(Entries taken from a collection)
---------------

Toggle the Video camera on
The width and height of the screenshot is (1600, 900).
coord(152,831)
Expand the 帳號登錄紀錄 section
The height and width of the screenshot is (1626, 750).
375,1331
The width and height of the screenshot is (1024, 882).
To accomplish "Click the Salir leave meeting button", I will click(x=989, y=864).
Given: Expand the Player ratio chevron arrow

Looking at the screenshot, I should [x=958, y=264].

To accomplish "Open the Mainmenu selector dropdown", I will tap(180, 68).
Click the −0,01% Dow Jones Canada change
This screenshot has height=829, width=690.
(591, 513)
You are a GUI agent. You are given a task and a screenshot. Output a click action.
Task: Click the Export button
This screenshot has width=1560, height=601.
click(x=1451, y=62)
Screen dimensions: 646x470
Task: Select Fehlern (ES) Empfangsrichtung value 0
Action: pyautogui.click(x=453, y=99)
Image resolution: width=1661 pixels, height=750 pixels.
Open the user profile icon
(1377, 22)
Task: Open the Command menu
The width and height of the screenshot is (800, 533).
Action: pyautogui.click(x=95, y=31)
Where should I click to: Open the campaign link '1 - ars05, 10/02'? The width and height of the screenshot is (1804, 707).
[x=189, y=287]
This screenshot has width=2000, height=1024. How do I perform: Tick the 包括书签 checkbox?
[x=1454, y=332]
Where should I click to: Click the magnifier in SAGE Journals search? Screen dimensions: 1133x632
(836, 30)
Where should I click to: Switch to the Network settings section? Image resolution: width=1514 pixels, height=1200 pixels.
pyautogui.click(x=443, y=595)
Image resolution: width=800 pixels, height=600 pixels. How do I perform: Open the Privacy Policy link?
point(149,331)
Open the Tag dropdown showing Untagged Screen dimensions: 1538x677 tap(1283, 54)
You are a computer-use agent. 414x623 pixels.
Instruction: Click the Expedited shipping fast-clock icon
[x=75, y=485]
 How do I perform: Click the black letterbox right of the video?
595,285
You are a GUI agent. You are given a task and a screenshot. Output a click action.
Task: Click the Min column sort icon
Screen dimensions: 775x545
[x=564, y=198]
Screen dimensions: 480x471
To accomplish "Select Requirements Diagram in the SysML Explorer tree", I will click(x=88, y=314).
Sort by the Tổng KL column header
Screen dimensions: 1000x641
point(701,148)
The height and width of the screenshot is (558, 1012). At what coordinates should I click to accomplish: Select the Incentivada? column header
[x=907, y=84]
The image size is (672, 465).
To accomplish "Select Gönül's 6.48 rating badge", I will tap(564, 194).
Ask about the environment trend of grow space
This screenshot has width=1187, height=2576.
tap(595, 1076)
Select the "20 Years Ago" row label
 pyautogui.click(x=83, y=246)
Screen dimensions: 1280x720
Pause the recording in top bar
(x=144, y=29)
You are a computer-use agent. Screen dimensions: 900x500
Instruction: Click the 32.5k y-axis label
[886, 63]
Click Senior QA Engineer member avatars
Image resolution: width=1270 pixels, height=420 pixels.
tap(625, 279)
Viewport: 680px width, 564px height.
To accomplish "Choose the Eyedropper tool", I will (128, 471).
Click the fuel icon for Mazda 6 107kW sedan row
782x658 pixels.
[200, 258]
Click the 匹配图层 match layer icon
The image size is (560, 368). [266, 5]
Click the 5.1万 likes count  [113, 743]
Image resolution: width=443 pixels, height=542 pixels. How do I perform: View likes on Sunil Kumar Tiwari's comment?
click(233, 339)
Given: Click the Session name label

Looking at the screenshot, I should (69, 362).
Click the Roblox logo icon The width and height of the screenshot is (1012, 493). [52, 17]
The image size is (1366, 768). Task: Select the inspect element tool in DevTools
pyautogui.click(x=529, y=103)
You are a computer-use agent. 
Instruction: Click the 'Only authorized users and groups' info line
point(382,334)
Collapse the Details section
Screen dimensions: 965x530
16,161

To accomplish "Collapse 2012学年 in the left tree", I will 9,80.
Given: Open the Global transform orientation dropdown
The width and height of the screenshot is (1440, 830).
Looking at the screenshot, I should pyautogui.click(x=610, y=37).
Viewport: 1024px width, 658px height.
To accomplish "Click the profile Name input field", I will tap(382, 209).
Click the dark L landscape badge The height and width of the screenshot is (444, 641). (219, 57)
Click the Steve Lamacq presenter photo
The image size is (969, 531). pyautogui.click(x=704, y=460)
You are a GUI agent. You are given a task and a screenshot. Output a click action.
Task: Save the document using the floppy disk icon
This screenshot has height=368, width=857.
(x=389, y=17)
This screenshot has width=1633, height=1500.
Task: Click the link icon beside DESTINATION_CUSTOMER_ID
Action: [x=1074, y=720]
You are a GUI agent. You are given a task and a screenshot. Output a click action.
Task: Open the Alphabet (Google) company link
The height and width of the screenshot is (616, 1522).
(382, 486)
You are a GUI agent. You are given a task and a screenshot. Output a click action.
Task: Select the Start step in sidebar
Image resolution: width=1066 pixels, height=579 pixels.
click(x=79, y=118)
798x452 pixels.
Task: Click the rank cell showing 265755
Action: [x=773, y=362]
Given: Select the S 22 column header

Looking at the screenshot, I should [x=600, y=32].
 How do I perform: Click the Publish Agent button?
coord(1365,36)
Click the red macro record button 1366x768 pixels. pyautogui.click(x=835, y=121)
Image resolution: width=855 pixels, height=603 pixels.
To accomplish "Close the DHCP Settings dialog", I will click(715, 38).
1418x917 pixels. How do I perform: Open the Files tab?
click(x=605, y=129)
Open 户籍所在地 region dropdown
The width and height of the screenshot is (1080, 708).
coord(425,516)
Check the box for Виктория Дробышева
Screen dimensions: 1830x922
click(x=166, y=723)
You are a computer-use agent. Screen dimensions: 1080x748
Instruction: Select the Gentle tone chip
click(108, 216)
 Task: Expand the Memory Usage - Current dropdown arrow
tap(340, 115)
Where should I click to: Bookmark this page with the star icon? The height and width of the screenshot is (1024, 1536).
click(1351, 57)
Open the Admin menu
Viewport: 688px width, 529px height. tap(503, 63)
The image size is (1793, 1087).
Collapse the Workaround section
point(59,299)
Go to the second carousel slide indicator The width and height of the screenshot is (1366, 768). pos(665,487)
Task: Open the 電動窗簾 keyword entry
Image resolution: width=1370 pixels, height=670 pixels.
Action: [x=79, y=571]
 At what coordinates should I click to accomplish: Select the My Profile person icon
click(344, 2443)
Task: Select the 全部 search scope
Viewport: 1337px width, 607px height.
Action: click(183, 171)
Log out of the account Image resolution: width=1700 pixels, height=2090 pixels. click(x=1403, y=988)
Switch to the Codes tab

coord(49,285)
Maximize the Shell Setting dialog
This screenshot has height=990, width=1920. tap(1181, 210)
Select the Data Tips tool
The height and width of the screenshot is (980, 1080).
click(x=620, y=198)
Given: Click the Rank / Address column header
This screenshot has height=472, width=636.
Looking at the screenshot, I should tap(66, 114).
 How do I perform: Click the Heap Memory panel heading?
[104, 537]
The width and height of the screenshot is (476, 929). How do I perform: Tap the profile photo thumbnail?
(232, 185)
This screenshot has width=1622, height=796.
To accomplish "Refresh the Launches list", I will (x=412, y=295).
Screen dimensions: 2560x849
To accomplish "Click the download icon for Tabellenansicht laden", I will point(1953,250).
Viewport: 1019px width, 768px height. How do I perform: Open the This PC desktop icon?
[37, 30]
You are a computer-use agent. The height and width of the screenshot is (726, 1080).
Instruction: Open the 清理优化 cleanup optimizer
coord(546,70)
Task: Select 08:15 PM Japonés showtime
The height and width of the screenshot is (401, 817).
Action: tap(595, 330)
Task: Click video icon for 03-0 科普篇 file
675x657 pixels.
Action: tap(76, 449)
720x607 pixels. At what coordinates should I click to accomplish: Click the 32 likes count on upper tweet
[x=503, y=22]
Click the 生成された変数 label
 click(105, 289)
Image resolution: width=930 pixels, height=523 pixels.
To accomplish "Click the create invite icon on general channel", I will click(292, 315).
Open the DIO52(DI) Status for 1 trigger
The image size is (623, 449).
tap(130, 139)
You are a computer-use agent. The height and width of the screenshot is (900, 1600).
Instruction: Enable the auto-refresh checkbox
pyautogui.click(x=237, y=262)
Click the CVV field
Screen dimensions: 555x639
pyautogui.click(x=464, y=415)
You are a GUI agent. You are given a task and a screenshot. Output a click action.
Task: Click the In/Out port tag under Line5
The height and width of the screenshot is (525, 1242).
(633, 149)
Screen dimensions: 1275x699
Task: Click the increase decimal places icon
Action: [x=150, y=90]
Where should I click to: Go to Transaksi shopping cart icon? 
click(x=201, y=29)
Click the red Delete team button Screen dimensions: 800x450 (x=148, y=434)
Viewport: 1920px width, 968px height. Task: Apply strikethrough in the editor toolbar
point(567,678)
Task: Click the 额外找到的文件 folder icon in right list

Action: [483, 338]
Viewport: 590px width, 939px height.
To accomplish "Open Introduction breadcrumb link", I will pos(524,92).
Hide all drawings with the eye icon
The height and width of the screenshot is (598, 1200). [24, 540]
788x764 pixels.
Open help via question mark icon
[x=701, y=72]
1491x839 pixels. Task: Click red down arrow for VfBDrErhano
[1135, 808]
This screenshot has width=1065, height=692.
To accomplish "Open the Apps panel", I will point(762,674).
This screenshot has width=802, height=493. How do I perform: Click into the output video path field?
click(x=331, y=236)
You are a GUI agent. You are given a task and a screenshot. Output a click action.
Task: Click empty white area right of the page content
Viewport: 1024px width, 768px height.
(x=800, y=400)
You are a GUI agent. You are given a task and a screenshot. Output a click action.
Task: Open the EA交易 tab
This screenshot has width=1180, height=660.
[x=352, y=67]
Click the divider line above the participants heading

---------------

[Prompt] The lines from the one with "Where should I click to: Go" through the end of the data above are to be set down exactly, with both boundary lines included and no other lines.

[Exercise response]
Where should I click to: Go to Transaksi shopping cart icon? 
click(x=201, y=29)
Click the red Delete team button Screen dimensions: 800x450 (x=148, y=434)
Viewport: 1920px width, 968px height. Task: Apply strikethrough in the editor toolbar
point(567,678)
Task: Click the 额外找到的文件 folder icon in right list

Action: [483, 338]
Viewport: 590px width, 939px height.
To accomplish "Open Introduction breadcrumb link", I will pos(524,92).
Hide all drawings with the eye icon
The height and width of the screenshot is (598, 1200). [24, 540]
788x764 pixels.
Open help via question mark icon
[x=701, y=72]
1491x839 pixels. Task: Click red down arrow for VfBDrErhano
[1135, 808]
This screenshot has width=1065, height=692.
To accomplish "Open the Apps panel", I will point(762,674).
This screenshot has width=802, height=493. How do I perform: Click into the output video path field?
click(x=331, y=236)
You are a GUI agent. You are given a task and a screenshot. Output a click action.
Task: Click empty white area right of the page content
Viewport: 1024px width, 768px height.
(x=800, y=400)
You are a GUI agent. You are given a task and a screenshot. Output a click action.
Task: Open the EA交易 tab
This screenshot has width=1180, height=660.
[x=352, y=67]
Click the divider line above the participants heading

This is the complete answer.